The company has been criticized for its reliance on aggressive web scraping, a practice as many people to decry as essentially stealing the content even if for derived use. To be fair, many companies rely on web scraping to create derivative products, ones not even related to AI, but, rather, products that have the sole purpose for aggregation of their content, much like an RSS feed, but with additional features. This content and usage could also qualify as derivative use even if not for natural language generation (NLGj and other AI purposes. Since money has changed hands, one could make the argument that there is a need for restitution due to the increased profile web scraping has itself received as a consequence of AI. We wouldn’t be surprised that products like Lexis Nexus could be threatened and other for pay search engines.
Past Investigations
A recent investigation by the Financial Times described how publishers have accused Anthropic of pulling vast quantities of material without permission. This practice has fueled frustration among news providers who see their work being ingested into training systems without compensation.
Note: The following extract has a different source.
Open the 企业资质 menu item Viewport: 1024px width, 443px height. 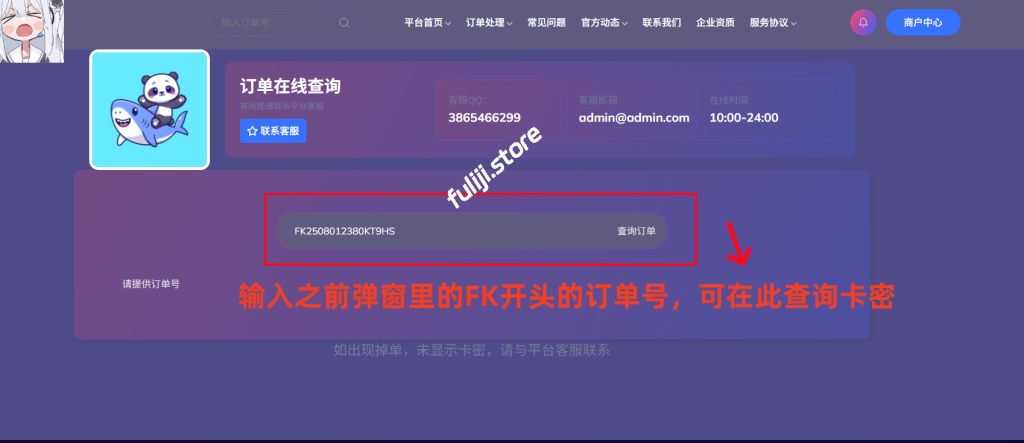tap(715, 22)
The tension has heightened industry-wide calls for licensing frameworks that reward publishers for the use of their archives in AI development.
There are hints that Anthropic is positioning itself to enter the licensing space. The company recently hired Tom Turvey, a longtime publishing executive who previously ran global partnerships at Google Books. His experience managing complex relationships with publishers suggests Anthropic may be preparing to negotiate similar agreements in the future. So far, however, no public deal has been announced with a major news outlet.
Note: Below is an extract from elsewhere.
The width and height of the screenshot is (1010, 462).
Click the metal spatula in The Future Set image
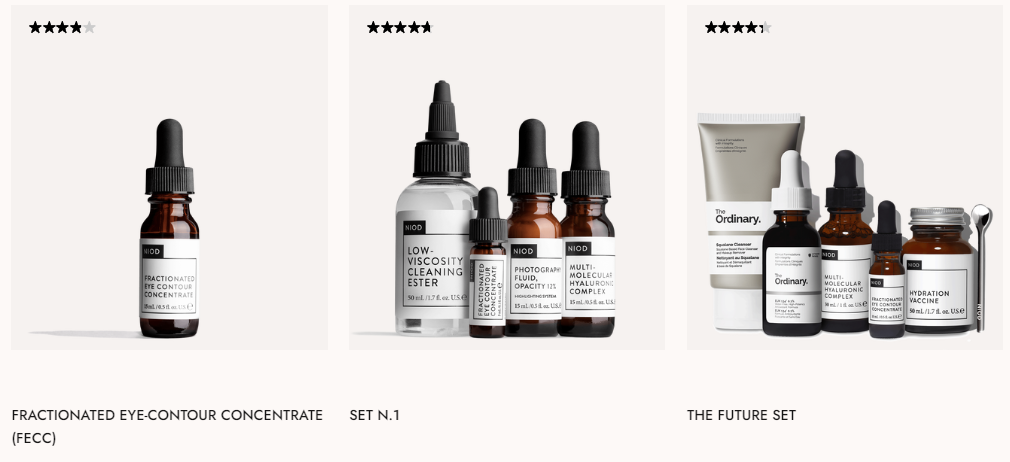[981, 267]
In the meantime, Anthropic’s partnerships have been concentrated elsewhere. The company has worked with Wiley, the academic publishing house, to test responsible ways of integrating scholarly research into its models. It has partnered with Databricks to make its Claude models available inside enterprise data platforms, and it has deepened ties with Amazon and AWS, both investors and cloud infrastructure providers. More recently, Anthropic signed a $200 million agreement with the U.S. Department of Defense to explore applications of responsible AI in national security.
Taken together, these moves show that Anthropic is choosing to build relationships with research institutions, enterprise platforms, and government agencies first. News providers remain an open frontier because they are essentially suckers with content that is easy to steal. They must figure that the derivative use of the technology gives them the upper hand in the long term. The company has signaled, through its recent hiring and the broader industry pressure, that formal partnerships with publishers may be on the horizon, but for now Anthropic has yet to follow OpenAI and Perplexity into that territory.
Japan Reacts
For their part, Japanese publishers have sued Perplexity over alleged copyright infringement in Japanese court. Specifically, the Asahi Shimbun and Nikkei Inc. allege that their articles have been copied by Perplexity AI from at least around June last year. Often times, the manner in which these publishers can confirm their copy/paste methodology is that prompting for a very specific article – of which they are onf a few authors – leads to a regurgitation of their article contents.
The news publishers group has banded together to strike back against the now all too common practice of copying outright the content of web available content without permission or attribution. In other words, many of the victimized institutions are now finding themselves on the offensive with a sympathetic ear in some court venues.